== Records ==
START

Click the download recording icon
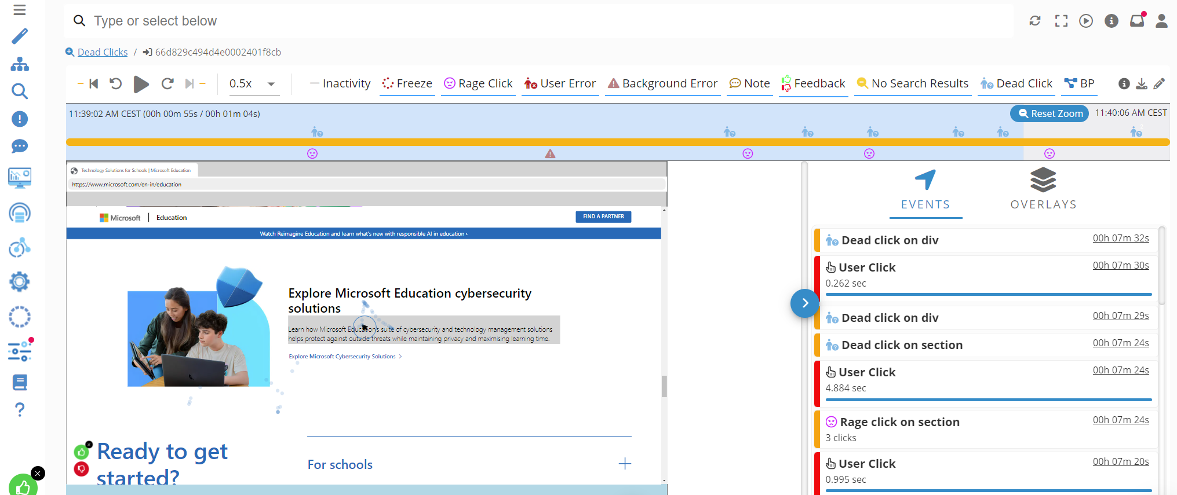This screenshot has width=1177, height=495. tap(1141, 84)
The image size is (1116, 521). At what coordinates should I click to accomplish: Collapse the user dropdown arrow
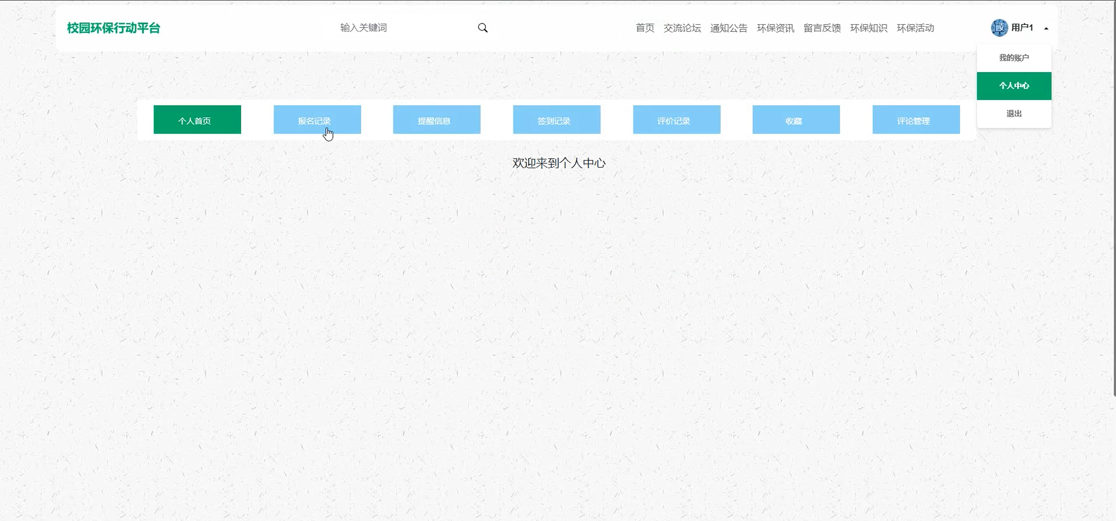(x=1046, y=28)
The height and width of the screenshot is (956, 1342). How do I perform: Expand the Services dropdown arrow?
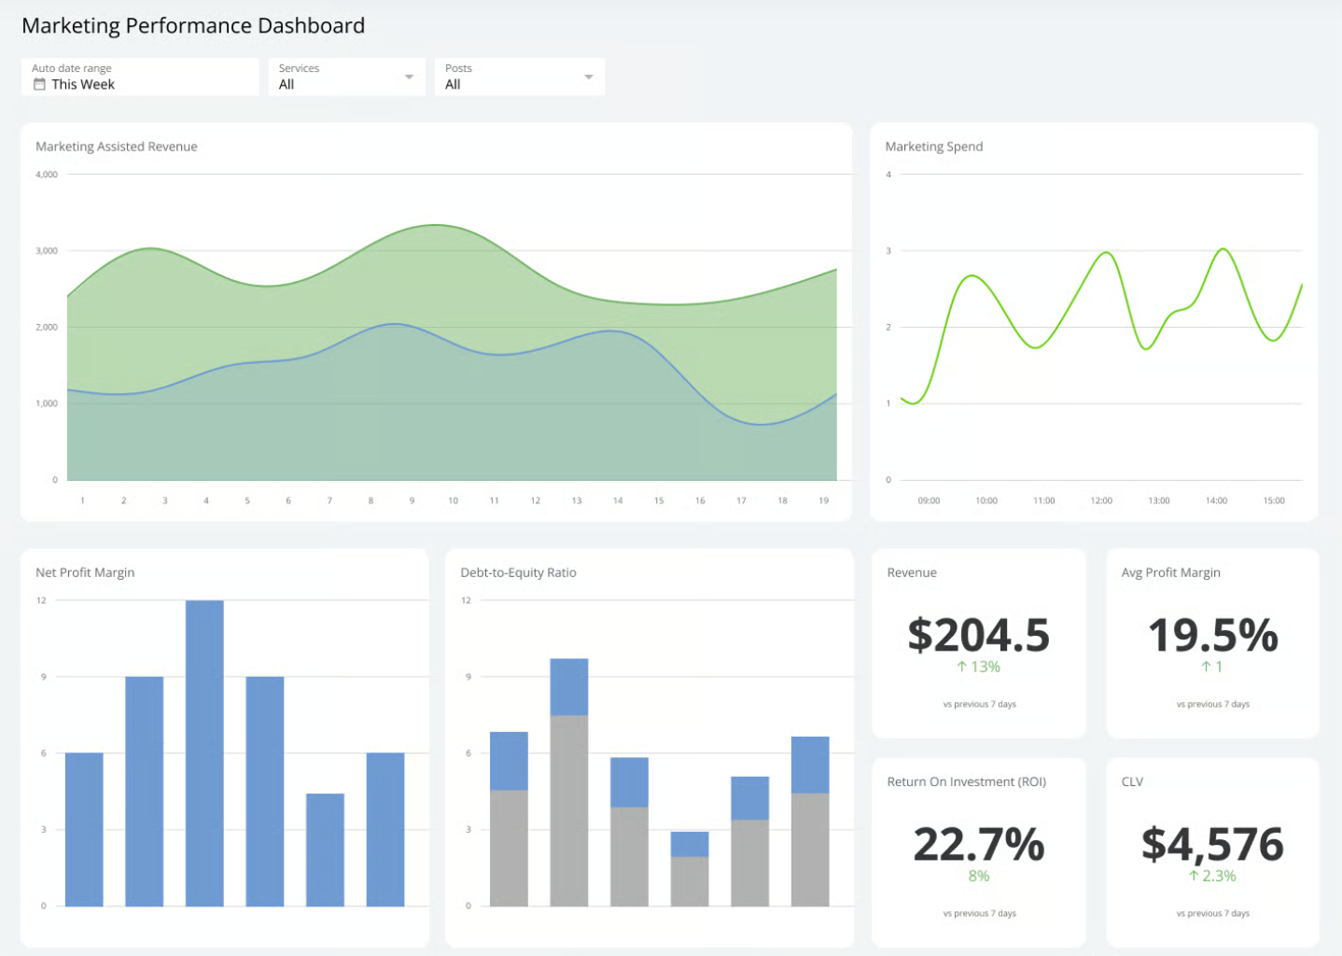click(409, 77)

END
START

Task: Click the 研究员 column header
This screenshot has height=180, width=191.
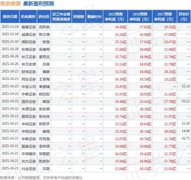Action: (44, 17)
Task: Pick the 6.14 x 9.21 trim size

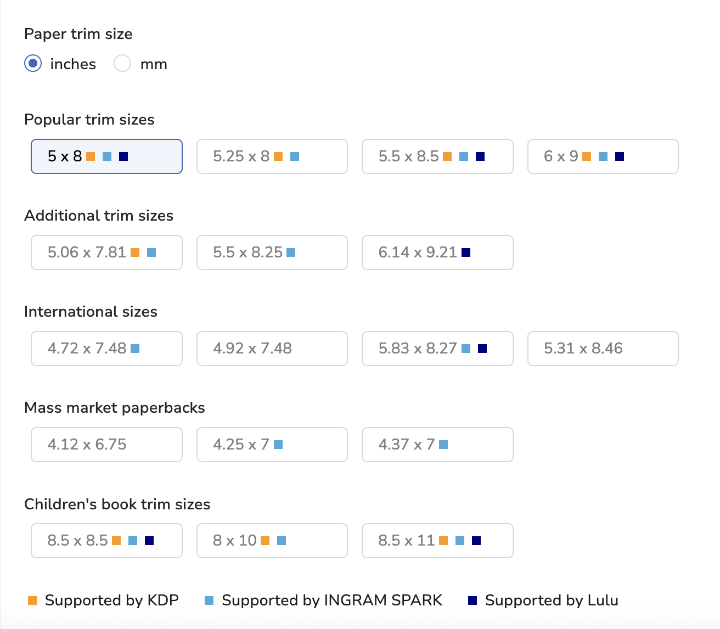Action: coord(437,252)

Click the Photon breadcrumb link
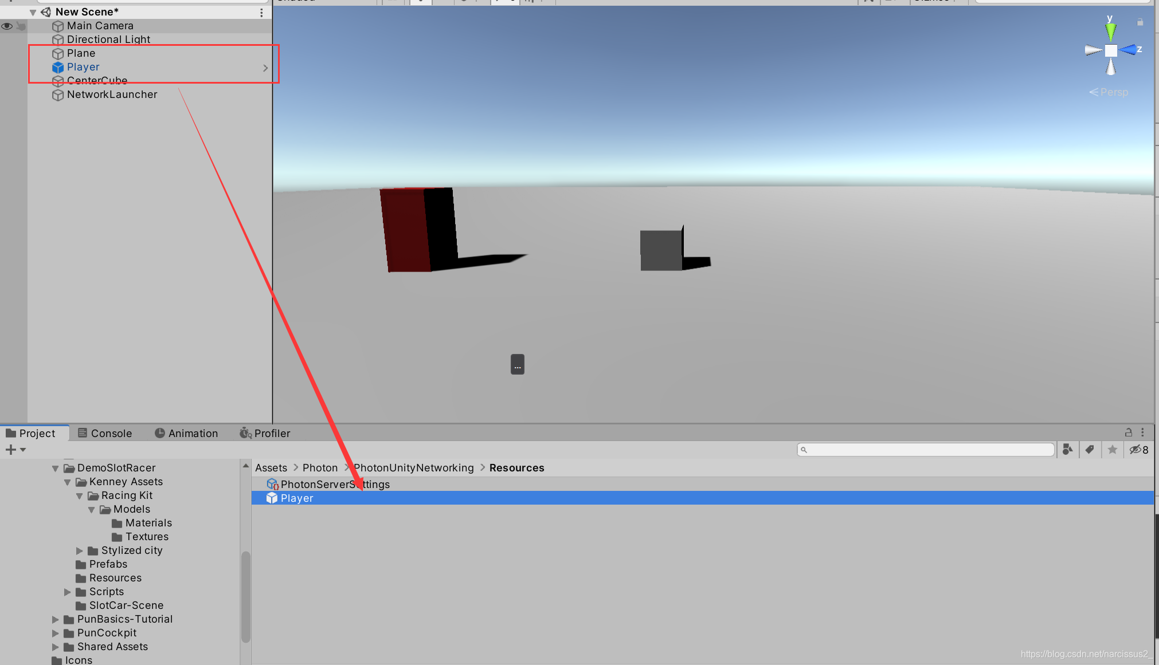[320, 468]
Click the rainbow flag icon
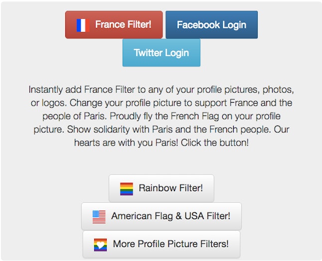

END

== Exercise ==
Quote the entries from the line with "The image size" to the line with "click(409, 77)", both lines included. Leave the pictures out of your answer.

== Finished answer ==
The image size is (1116, 521). At what coordinates should I click to accomplish: Collapse the user dropdown arrow
(x=1046, y=28)
The height and width of the screenshot is (956, 1342). How do I perform: Expand the Services dropdown arrow?
click(409, 77)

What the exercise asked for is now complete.